Dans une déclaration officielle, le parti Alliance Jëf Jël de Talla Sylla a pris acte de la décision n° 5/C/2026 rendue le 17 juin 2026 par le Conseil constitutionnel, faisant suite au recours déposé le 1er juin par dix-huit députés de l’opposition. Ce recours visait à annuler la décision du Bureau de l’Assemblée nationale du 24 mai 2026 qui entérinait l’intégration de M. Ousmane Sonko comme député. Le Jëf Jël, attaché à l’État de droit, réaffirme son respect des décisions de justice, mais apporte trois clarifications majeures.
1. Une déclaration d’incompétence
Le Jëf Jël souligne que le Conseil constitutionnel ne s’est pas prononcé sur le fond.

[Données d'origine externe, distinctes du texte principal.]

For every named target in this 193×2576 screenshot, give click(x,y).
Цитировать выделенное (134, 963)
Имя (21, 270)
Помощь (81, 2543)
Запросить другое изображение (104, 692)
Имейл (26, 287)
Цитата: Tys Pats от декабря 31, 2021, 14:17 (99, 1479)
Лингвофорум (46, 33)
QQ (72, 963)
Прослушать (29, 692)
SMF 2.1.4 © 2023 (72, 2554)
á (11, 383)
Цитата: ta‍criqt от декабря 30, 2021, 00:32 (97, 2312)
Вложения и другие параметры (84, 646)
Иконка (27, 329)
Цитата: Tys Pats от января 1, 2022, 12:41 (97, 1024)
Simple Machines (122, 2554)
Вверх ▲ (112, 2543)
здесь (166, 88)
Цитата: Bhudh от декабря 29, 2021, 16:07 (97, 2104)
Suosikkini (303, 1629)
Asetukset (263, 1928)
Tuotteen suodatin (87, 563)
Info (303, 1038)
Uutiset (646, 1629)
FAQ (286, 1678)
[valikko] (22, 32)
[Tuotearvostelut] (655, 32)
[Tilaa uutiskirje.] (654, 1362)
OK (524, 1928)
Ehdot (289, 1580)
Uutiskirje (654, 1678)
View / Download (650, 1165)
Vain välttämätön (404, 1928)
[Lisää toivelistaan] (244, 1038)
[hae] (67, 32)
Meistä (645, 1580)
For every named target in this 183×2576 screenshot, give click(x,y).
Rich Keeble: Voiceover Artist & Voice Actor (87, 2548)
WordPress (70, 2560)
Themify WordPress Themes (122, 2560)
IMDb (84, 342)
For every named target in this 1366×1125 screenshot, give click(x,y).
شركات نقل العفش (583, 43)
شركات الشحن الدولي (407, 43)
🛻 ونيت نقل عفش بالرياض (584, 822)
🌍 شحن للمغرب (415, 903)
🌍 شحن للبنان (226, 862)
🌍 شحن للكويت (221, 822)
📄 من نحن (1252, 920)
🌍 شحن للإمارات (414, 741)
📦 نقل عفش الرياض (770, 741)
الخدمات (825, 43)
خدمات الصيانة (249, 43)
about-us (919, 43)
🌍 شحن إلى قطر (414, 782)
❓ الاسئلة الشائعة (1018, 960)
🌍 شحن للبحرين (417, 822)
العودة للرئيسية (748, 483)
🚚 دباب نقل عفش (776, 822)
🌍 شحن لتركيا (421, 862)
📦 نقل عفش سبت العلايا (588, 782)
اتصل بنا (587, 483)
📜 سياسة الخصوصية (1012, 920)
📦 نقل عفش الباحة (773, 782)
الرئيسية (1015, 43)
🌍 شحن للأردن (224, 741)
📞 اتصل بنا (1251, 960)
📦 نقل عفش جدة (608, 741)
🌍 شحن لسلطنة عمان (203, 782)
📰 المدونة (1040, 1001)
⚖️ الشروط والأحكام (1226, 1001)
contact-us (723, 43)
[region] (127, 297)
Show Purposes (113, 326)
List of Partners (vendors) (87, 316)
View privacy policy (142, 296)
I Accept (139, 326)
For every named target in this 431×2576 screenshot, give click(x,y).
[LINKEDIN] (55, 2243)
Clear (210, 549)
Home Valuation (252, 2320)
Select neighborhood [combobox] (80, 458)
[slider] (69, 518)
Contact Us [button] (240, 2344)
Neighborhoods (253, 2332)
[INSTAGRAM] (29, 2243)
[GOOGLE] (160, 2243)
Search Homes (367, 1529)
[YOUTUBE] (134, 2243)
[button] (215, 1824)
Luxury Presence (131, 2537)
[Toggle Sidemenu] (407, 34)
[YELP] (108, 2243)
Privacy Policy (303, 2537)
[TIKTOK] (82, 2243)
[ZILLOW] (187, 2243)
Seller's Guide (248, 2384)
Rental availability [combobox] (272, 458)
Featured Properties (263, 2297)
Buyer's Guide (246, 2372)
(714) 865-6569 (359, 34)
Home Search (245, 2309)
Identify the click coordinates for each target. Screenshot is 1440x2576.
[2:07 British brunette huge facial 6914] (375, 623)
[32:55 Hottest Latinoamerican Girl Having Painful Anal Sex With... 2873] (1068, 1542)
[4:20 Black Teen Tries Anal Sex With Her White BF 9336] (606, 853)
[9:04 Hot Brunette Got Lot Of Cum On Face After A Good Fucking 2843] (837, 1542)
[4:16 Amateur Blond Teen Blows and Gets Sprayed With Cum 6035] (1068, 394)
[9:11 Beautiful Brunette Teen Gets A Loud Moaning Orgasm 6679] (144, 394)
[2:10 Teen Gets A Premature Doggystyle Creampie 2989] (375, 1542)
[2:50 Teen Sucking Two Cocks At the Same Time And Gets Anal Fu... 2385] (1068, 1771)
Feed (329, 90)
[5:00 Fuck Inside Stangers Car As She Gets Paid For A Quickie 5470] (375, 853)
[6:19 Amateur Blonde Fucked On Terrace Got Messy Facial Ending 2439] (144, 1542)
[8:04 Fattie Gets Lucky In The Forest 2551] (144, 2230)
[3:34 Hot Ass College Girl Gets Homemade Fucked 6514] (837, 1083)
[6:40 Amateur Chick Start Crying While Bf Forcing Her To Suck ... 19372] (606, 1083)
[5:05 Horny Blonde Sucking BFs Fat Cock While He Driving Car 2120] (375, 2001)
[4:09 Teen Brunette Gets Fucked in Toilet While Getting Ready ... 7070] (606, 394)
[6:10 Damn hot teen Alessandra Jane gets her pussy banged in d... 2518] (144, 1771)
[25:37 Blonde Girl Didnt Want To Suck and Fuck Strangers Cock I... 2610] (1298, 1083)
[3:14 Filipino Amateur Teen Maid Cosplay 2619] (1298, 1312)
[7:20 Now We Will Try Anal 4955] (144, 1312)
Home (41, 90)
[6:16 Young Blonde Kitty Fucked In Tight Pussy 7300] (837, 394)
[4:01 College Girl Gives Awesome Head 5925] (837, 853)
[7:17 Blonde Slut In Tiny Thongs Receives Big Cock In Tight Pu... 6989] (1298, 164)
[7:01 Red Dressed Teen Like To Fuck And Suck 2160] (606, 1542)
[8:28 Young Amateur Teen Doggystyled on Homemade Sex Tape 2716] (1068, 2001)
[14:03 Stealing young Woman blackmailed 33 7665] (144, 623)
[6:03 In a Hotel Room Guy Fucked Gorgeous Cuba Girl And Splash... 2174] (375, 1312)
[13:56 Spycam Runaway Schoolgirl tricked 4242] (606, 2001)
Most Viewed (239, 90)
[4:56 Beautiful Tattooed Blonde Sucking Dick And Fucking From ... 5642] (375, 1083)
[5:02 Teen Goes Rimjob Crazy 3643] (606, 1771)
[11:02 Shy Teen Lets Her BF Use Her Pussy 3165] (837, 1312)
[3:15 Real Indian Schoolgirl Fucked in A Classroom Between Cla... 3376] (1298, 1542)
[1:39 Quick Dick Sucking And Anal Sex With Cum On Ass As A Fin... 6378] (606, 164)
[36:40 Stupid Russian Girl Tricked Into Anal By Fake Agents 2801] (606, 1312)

Il s’est simplement déclaré incompétent pour juger de la légalité de l’acte, sans valider la réintégration de M. Sonko. La haute juridiction a ainsi choisi « le confort de l’incompétence », évitant de trancher la question de l’incompatibilité et des conditions d’exercice du mandat parlementaire.
2. Une voie claire vers le juge administratif
Le parti note que le Conseil constitutionnel a qualifié la décision du Bureau de l’Assemblée nationale d’« acte administratif » interne, indiquant que la Chambre administrative de la Cour suprême est compétente pour en connaître.
3. L’appel à la poursuite du combat légal
Le Jëf Jël estime que le respect de la loi et le prétoire restent le cadre du combat. Il invite les députés requérants à ne pas baisser les bras et à introduire sans délai un recours pour excès de pouvoir devant la Cour suprême. Seuls les parlementaires ont l’intérêt à agir nécessaire pour cette ultime bataille pour la dignité de l’Assemblée nationale. Le parti promet de rester vigilant et aux côtés de tous les démocrates refusant les coups de force institutionnels.